◆ **About this exercise**
In the records, find each line where "target" occurs, and copy it.
━━━━━━━━━━━━━━━━━━━━
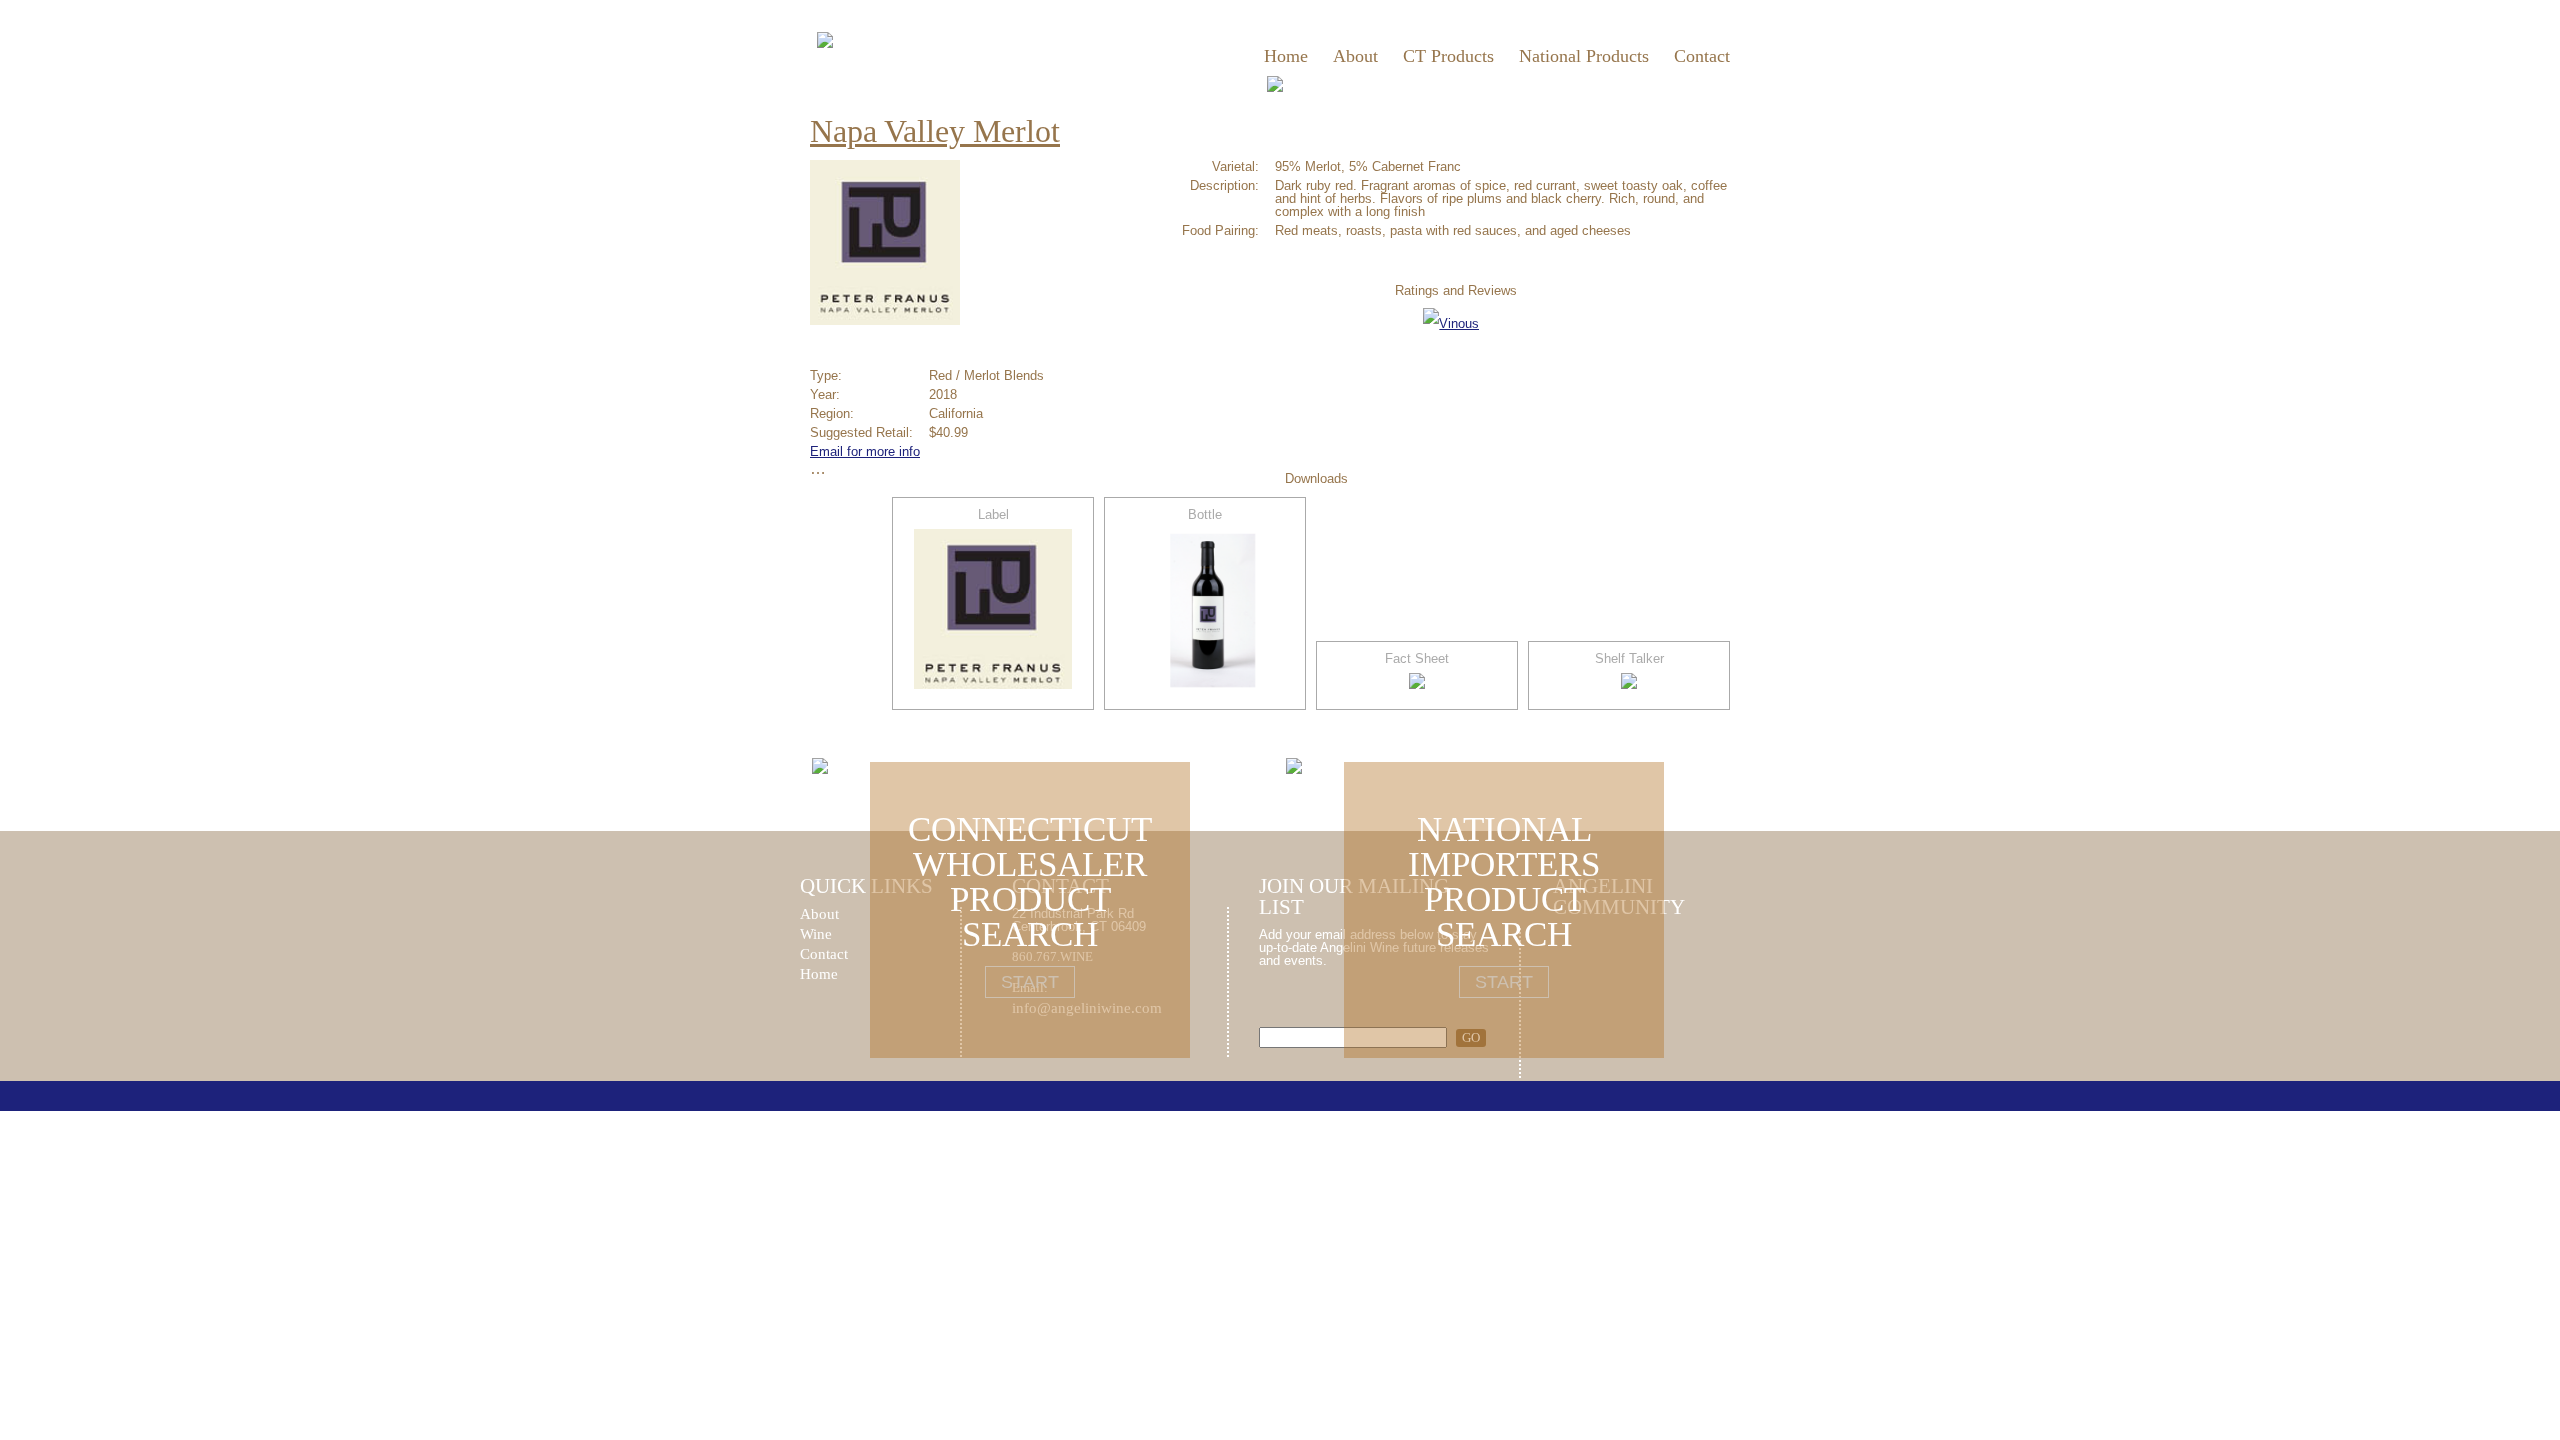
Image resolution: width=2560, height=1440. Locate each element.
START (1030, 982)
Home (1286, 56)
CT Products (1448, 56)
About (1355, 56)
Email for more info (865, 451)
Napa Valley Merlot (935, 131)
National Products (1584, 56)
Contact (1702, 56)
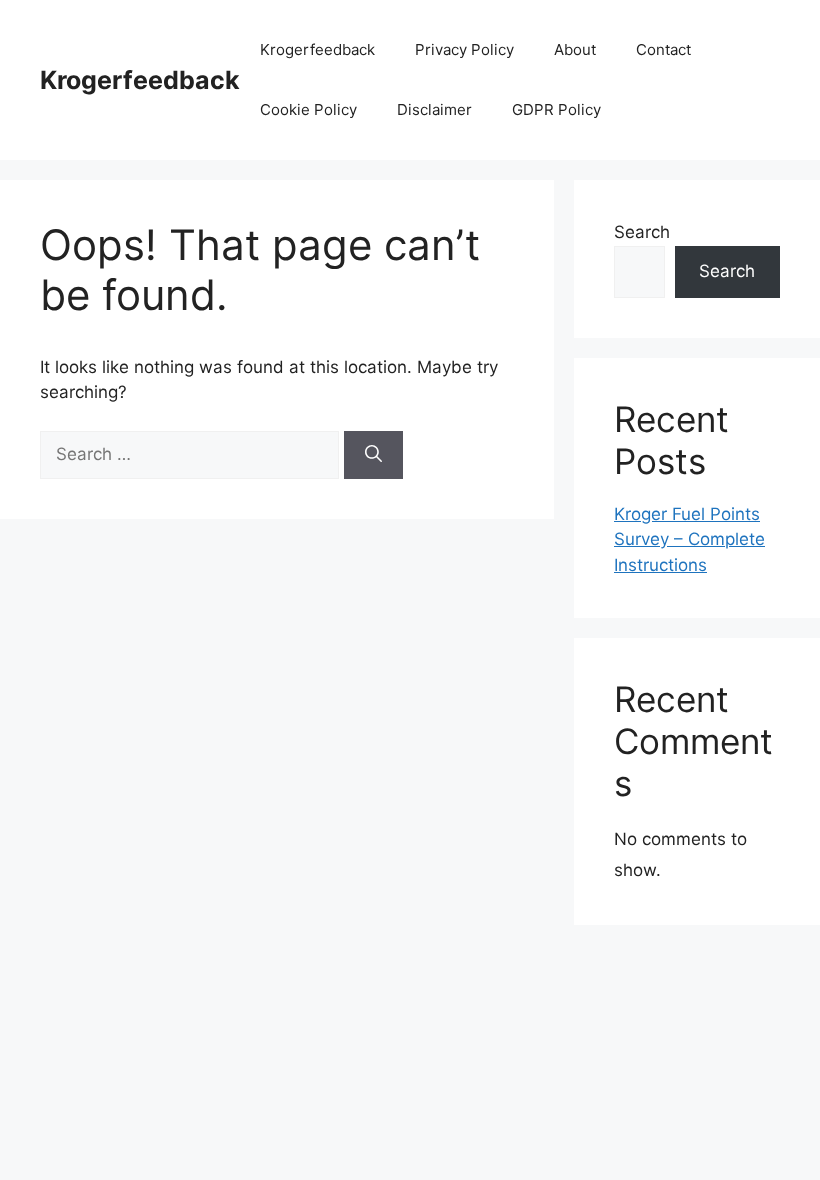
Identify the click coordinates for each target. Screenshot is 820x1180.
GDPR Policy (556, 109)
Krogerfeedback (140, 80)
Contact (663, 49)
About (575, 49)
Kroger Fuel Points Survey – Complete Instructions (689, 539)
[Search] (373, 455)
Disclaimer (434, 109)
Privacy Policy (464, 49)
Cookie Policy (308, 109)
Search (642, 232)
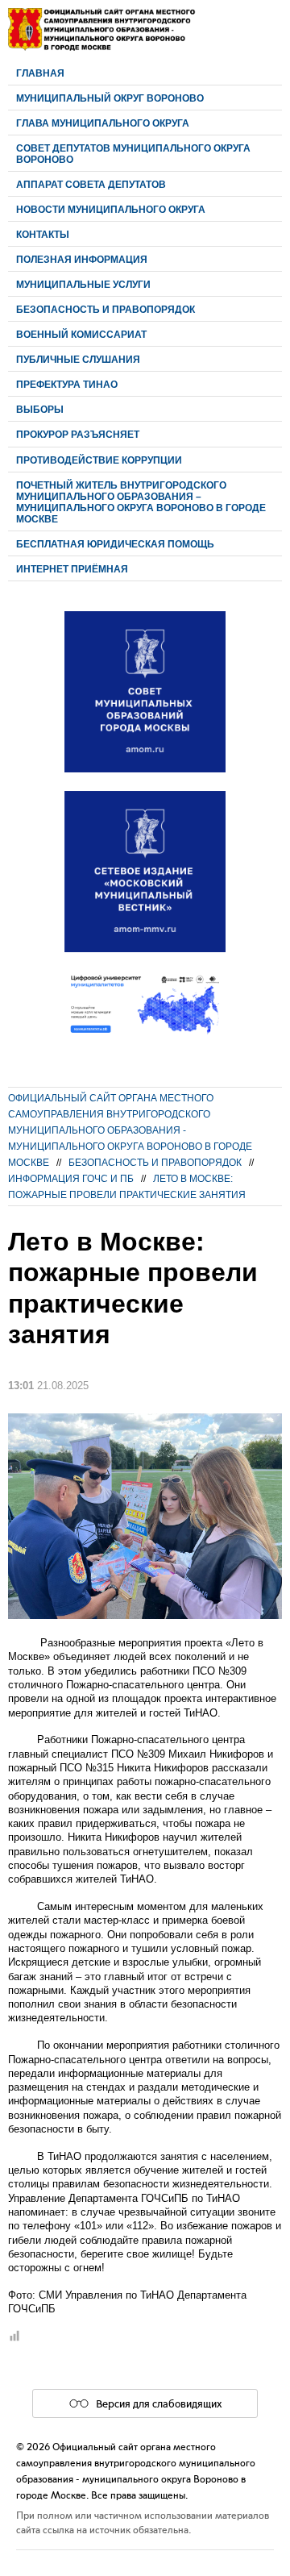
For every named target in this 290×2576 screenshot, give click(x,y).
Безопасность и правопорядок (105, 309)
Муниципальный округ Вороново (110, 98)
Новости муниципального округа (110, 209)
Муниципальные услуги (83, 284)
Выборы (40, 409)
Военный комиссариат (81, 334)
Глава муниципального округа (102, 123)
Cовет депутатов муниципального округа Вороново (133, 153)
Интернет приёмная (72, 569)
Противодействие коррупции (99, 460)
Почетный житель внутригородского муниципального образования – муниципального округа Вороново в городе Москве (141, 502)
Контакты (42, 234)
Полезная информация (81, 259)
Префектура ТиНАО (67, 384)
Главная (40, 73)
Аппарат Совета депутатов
━━━━━━━━━━━━━━━━━━━━
◆ **Your solution**
Identify the click coordinates for each target. Screenshot is 820x1180.
For every named target in this 290×2576 screenshot, give click(x,y).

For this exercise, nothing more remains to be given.